HNSW Graph Persistence

In addition to the previously defined structures used mostly for transaction consistency, a full checkpoint on-disk structure can also be maintained, if enabled, for faster reload of HNSW indexes after instance restart.

HNSW Full Checkpoints

A full checkpoint is a serialized version of the HNSW graph, stored on disk and containing all the vertices and edges of the HNSW multi-layered graph. A full checkpoint is self-contained and has roughly the same footprint as the corresponding HNSW in-memory graph. As explained in Transaction Support for HNSW Indexes, a full checkpoint is created at both the index creation time, snapshot creation time and repopulation operation.

Note:

  • Full checkpoints are not created with every new snapshot. Instead, a full checkpoint is generated only after a certain number of snapshots have been created.
  • The vectors corresponding to the vertices are not stored in the checkpoint. As vectors are the primary consumers of space, not storing them in the checkpoint would ensure that storage is not doubled; only the necessary space for graph edges and other metadata is used.

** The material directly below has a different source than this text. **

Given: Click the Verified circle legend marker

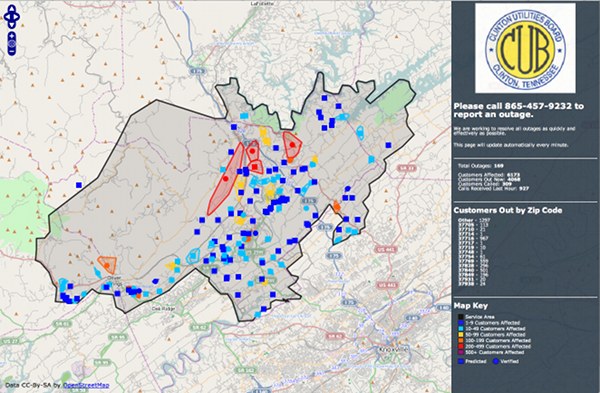Looking at the screenshot, I should [496, 361].
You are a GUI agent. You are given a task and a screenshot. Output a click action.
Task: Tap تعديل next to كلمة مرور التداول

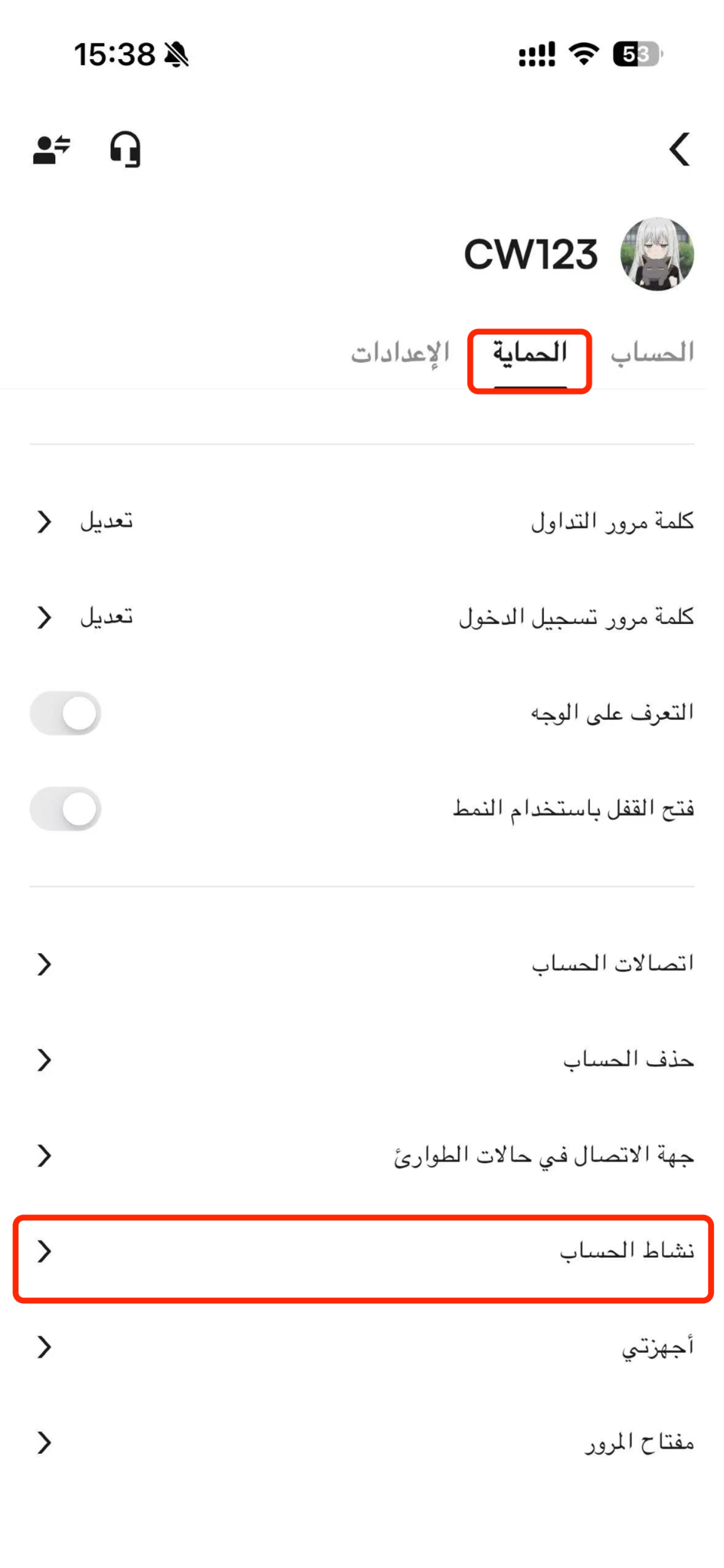point(106,521)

HNSW full checkpoints are used to reduce the HNSW graph creation time when a new instance joins an Oracle RAC cluster or when an instance is restarted. The main advantage of using the full checkpoint over using the ROWID-to-VID mapping table and creating a new graph is that the neighbors for a particular vector have already been computed and persisted in the full checkpoint.

Note:

Although a HNSW full checkpoint might not reflect the very latest transactions, as it isn’t maintained for every DML, it will ultimately become up-to-date. Checkpoints are created following a certain number of graph refreshes, and each graph refresh happens after a defined number of DMLs.

When you create an HNSW index, the full checkpoint creation and maintenance is enabled by default.

Note:

The HNSW full checkpoint can only be maintained provided there is adequate space in the user's tablespace.

You can disable or re-enable full HNSW checkpoints by using the DBMS_VECTOR package:

  • Disable means drop existing full checkpoint for a particular index and do not create new full checkpoints:

    DBMS_VECTOR.DISABLE_CHECKPOINT(<schema owning indexes> [, <index name>])
  • Enable (default) means the next HNSW graph repopulation will create a full checkpoint for a particular HNSW index:

    DBMS_VECTOR.ENABLE_CHECKPOINT(<schema owning indexes> [, <index name>] [, <tablespace name>])

For more information, see the ENABLE_CHECKPOINT and DISABLE_CHECKPOINT procedures in Vector Index Status, Checkpoint, and Advisor Procedures.

You can query the V$VECTOR_GRAPH_INDEX_CHECKPOINTS view to track information about full checkpoints at the database level. See V$VECTOR_GRAPH_INDEX_CHKPT for more details.

A full checkpoint is used to reload the HNSW graph in memory for an instance if its creation SCN is not too old as compared to the current instance's SCN. If the SCN is too old, then that instance does a full repopulation of the index using the duplication mechanism.

Consider that an index was created at SCN 100, and subsequently due to increasing DMLs, incremental snapshots are created at SCN 200 and SCN 400 respectively. Considering the cost involved in creating a full checkpoint, they are not created for every snapshot. In this case, let us assume that a full checkpoint is created during the index creation at SCN 100 and then only at SCN 400. A graph reload at SCN 500, would now load the graph from the latest full checkpoint at SCN 400 and the remaining graph is recreated by reading the delta content from the shared journal table.